SHORT PROBLEM A
In the regression flashcards, rewrite the passage between "within the line of best fit regression model what does B1" and "model? and why is it a problem?", inclusive, substituting "Projection" for "Extrapolation" each time it occurs.
SHORT PROBLEM B
Answer these questions using the regression flashcards:
(i) What does B0 represent in the line of best fit regression model?
(ii) What does removing an influential point from a dataset change?
(iii) What do deterministic models lack?
SHORT PROBLEM C
State whether each statement agrees with the regression flashcards. Answer yes or no, and quote the words that decide it.
(i) Generalisation means drawing a conclusion from a large dataset and applying it to a small group.
(ii) Outliers can reduce correlation r^2 values.
(iii) Deterministic models are suitable when prediction error is negligible.

PASSAGE GIVEN
★ ★ ★

L18 - Regression 2 Flashcards
what are the two types of models and how do they differ?
deterministic models have no randomness within them
probabilistic models have randomness
both describe the relationship between variables.
describe what a deterministic model is and provide an example.
They hypothesise the exact relationship between two variables. they are suitable when prediction error is negligible.
- an example is a linear graph of distance and time to produce speed.
Describe a Probabilistic model and provide an example.
probabilistic models hypothesise two components
- deterministic
- Random error
Example: Income varies among based on education level.
within the line of best fit regression model what does B1 represent?
B1 estimates the amount of change in Y given by a change of 1 in X. (AKA the slope )
within the line of best fit regression model what does B0 represent?
B0 represents the value of Y given that the value of X is zero (AKA the Y-intercept)
what are the four cautions of regression?
- Spurious relationships
- Extrapolation
- Generalisation
- Causation
what is a Spurious correlation in Regressions? and why is it a problem?
This occurs when the mathematical relationship between the two variables are not actually directly linked and have no relationship.
what is Extrapolation in terms of a regression model? and why is it a problem?
Extrapolation occurs when inference about the line of best fit is made outside where the data-points lie. this can be a problem because the relationship between the variables could change with higher and lower values of X.
what is Generalisation in a regression model? why can it be a problem?
generalisation occurs when a conclusion is drawn from a small dataset and applied to a larger population. This can be a problem because the sample may not accurately represent the population.
what is an Outlier? and why can it be a problem within a regression analysis ?
outliers are data points that are significantly different from the other data points within a sample. They can be a problem because they can skew the line of best fit and reduce correlation r^2 values
what is an Influential point within a dataset?
it is a point that significantly affects the line of best fit.
how does the removal of an influential point within a dataset affect the line of best fit?
it changes the slope of the line (B1)
Are all influential points outliers?
no

★ ★ ★

[Data extracted from a collection]
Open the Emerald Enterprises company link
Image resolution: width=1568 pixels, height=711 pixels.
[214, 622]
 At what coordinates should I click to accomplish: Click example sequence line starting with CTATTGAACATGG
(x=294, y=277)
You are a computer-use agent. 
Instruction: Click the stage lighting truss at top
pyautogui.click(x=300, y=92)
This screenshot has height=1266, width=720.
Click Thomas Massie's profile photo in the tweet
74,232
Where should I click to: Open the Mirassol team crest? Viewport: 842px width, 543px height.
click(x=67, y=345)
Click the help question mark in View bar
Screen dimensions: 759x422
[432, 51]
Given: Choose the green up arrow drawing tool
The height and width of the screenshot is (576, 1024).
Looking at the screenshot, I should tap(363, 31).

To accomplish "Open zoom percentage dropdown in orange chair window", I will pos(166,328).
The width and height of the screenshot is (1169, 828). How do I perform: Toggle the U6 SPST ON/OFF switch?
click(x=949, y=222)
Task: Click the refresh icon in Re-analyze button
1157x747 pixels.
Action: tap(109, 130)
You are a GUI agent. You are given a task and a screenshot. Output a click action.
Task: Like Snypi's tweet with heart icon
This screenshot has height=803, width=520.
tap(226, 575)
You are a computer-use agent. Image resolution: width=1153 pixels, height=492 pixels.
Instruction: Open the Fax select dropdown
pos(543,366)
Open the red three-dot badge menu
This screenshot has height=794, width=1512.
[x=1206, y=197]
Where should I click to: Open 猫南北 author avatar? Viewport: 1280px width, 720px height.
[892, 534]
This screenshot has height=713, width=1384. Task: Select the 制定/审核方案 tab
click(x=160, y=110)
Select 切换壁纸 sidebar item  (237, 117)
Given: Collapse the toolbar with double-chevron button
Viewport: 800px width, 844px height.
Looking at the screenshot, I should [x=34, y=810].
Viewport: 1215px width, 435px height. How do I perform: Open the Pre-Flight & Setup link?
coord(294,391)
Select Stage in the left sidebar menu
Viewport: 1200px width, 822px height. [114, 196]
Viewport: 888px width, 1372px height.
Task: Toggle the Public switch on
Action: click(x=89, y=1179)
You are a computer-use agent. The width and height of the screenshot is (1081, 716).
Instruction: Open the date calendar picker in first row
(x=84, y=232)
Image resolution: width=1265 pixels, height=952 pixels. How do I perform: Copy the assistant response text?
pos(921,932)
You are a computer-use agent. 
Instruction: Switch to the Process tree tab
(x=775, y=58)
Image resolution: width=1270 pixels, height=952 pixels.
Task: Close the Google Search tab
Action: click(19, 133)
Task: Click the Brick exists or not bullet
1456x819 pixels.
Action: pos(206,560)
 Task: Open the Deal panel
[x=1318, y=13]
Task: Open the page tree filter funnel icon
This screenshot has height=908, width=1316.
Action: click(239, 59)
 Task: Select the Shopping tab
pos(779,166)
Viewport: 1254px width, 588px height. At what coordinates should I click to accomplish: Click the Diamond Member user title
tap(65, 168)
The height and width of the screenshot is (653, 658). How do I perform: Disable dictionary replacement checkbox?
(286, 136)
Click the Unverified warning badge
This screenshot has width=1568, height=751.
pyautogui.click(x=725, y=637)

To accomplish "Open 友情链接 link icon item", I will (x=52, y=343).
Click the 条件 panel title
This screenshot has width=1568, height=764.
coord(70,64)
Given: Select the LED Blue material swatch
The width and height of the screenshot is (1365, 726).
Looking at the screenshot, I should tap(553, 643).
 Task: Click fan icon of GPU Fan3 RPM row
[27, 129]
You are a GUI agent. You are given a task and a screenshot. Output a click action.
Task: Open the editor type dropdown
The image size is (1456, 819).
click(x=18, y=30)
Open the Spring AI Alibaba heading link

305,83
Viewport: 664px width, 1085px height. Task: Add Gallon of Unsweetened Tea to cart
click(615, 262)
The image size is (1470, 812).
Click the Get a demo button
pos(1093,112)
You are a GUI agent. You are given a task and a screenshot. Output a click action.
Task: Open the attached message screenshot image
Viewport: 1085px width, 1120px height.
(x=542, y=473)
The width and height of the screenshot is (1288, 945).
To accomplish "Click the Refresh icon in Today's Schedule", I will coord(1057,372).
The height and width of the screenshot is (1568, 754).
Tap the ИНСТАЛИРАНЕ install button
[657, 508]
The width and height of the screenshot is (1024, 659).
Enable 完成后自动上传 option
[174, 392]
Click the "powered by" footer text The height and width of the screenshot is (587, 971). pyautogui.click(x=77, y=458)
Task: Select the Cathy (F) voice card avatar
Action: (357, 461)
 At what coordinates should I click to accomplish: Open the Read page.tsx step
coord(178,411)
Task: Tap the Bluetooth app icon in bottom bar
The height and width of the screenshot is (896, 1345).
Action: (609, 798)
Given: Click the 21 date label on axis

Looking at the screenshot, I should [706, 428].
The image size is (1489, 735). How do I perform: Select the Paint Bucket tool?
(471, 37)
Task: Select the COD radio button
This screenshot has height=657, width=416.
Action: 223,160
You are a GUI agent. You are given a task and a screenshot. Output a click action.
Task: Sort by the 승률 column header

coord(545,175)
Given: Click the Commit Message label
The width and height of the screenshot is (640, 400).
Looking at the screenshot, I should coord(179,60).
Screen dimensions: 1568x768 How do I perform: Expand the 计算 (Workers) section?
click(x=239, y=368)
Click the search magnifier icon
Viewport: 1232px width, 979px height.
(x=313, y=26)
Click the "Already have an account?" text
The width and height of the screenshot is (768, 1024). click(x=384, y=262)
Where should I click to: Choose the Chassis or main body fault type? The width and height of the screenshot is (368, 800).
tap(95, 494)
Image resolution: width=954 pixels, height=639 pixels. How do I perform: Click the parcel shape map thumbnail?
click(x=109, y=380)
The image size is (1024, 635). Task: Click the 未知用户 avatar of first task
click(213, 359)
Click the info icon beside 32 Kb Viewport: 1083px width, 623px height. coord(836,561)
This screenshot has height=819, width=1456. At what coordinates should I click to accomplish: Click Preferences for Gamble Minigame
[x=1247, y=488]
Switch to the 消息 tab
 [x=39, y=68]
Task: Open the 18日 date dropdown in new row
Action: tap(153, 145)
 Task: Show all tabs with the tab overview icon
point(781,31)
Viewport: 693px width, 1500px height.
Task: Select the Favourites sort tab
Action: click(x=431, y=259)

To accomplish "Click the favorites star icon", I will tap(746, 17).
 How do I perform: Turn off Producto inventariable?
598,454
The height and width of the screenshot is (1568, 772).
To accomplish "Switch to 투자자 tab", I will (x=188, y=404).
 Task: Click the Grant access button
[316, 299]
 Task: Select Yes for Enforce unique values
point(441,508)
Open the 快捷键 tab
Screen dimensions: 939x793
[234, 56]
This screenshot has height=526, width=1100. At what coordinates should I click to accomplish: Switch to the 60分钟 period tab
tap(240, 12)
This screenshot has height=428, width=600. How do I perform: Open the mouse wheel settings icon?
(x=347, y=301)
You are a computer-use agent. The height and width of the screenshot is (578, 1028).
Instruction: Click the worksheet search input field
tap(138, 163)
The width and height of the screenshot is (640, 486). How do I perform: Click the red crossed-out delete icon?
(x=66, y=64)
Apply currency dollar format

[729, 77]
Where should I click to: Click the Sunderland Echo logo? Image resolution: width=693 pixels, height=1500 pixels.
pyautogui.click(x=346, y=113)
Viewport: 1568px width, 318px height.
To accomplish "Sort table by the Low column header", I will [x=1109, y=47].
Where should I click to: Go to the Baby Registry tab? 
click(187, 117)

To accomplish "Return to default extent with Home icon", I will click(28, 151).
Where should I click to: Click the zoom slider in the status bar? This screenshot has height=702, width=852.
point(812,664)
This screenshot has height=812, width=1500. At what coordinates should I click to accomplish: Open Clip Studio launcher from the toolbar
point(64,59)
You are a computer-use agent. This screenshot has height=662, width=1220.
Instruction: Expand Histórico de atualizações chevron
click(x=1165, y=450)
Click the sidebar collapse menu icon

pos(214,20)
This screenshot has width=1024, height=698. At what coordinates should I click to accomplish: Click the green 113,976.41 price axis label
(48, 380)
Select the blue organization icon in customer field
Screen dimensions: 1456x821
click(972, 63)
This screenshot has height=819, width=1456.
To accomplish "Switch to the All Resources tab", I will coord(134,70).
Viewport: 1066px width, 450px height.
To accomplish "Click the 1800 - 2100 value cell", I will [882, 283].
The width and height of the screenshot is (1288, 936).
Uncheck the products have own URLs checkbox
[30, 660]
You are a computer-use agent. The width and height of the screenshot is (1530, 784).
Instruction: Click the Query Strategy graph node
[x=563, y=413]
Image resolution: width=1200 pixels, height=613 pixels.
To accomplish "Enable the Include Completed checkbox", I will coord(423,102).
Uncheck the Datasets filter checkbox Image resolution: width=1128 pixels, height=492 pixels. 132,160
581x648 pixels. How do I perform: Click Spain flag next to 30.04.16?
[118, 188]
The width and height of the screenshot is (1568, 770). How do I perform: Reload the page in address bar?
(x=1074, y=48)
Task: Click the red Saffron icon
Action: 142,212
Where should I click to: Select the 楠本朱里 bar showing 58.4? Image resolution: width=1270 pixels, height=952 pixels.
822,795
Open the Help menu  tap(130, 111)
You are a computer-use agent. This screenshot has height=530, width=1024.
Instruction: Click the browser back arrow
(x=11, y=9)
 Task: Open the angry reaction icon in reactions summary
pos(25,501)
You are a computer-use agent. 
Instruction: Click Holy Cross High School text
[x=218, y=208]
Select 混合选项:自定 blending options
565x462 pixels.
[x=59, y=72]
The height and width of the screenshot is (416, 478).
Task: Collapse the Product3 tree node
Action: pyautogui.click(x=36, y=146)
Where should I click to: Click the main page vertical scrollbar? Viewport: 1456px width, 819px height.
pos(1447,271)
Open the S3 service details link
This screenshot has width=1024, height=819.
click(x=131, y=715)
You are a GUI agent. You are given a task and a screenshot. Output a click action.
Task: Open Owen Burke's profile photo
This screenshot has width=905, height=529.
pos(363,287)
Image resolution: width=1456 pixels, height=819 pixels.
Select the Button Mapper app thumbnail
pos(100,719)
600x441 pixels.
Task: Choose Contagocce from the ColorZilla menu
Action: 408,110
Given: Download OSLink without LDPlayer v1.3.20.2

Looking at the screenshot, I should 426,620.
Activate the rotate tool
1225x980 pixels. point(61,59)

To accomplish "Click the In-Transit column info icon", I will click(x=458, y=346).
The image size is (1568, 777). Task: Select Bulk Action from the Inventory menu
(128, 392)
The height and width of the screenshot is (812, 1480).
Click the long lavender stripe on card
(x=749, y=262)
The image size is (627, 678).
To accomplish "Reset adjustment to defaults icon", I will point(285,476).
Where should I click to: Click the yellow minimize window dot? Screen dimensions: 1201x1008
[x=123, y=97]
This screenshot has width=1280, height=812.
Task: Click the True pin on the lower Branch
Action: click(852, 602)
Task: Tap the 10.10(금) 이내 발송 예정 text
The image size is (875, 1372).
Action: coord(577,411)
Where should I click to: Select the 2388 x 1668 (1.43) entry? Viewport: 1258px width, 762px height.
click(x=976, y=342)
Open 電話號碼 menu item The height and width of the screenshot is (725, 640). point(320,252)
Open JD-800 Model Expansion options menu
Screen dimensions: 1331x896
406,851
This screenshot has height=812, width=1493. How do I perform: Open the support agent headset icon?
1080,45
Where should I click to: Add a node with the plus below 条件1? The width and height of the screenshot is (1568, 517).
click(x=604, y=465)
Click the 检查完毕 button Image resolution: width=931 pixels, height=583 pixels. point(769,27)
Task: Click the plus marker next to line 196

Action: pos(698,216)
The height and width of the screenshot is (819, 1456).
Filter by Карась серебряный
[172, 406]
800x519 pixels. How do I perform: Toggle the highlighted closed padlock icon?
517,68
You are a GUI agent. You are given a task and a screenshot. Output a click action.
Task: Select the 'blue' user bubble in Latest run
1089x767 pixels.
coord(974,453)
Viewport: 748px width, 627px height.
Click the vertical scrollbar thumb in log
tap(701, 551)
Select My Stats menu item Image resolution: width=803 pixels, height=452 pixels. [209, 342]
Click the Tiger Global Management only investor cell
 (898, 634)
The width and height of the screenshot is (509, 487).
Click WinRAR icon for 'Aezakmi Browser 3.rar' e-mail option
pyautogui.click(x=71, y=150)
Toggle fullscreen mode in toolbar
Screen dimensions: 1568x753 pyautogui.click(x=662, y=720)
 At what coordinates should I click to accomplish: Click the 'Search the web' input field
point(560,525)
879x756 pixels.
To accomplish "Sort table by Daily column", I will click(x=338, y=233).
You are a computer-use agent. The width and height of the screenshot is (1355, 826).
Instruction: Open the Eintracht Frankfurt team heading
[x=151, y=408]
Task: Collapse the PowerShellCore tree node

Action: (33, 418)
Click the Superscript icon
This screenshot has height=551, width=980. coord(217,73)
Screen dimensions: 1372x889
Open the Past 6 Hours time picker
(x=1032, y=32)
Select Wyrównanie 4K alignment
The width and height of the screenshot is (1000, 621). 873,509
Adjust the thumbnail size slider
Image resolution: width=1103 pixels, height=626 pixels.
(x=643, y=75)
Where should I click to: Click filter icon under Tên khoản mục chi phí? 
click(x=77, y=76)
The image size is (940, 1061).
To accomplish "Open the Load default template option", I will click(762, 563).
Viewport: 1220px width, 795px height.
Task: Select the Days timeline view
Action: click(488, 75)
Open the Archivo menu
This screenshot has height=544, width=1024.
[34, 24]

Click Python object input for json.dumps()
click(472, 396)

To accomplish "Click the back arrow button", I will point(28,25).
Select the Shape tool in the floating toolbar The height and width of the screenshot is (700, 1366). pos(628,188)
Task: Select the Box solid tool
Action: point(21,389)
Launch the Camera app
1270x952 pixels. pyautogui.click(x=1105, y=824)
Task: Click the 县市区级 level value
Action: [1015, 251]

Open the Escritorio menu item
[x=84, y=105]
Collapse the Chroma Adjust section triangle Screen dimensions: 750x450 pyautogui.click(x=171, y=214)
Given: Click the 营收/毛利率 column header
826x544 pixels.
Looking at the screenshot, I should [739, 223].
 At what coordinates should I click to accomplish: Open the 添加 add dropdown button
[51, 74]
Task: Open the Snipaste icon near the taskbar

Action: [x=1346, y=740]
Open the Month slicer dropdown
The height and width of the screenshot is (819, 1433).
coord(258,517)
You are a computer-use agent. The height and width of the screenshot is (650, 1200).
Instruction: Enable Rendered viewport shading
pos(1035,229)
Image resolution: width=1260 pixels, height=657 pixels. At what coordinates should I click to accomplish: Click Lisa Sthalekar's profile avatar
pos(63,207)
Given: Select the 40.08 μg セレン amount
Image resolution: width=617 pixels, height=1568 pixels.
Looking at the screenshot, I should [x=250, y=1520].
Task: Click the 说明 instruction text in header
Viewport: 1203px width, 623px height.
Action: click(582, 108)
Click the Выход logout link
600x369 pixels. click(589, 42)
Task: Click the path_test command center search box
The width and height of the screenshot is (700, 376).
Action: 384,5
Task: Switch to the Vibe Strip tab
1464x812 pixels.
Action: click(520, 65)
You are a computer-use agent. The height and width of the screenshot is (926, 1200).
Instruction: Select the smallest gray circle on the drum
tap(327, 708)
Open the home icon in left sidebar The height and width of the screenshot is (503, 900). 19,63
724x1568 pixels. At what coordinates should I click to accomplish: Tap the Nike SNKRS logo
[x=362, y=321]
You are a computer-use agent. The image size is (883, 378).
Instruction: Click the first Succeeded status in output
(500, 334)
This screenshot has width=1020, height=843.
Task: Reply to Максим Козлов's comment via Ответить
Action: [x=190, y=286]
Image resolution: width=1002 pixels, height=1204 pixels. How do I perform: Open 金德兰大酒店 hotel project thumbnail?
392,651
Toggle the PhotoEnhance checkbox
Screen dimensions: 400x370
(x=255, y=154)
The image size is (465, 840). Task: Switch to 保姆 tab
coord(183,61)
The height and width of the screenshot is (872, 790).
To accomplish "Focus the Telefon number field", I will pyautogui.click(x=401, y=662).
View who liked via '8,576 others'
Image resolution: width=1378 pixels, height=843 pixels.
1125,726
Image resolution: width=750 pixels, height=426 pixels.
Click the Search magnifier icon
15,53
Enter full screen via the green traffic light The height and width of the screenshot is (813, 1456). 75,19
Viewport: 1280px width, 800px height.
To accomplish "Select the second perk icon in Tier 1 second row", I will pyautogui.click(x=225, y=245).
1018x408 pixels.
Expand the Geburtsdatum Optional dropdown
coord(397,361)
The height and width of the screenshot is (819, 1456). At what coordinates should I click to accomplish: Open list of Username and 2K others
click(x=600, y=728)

★ ★ ★

FINAL RESULT A
within the line of best fit regression model what does B1 represent?
B1 estimates the amount of change in Y given by a change of 1 in X. (AKA the slope )
within the line of best fit regression model what does B0 represent?
B0 represents the value of Y given that the value of X is zero (AKA the Y-intercept)
what are the four cautions of regression?
- Spurious relationships
- Projection
- Generalisation
- Causation
what is a Spurious correlation in Regressions? and why is it a problem?
This occurs when the mathematical relationship between the two variables are not actually directly linked and have no relationship.
what is Projection in terms of a regression model? and why is it a problem?

FINAL RESULT B
(i) B0 is the value of Y when X is zero, also called the Y-intercept.
(ii) Removing it changes the slope of the line (B1).
(iii) They have no randomness within them.

FINAL RESULT C
(i) No: "generalisation occurs when a conclusion is drawn from a small dataset and applied to a larger population."
(ii) Yes: "they can skew the line of best fit and reduce correlation r^2 values"
(iii) Yes: "they are suitable when prediction error is negligible."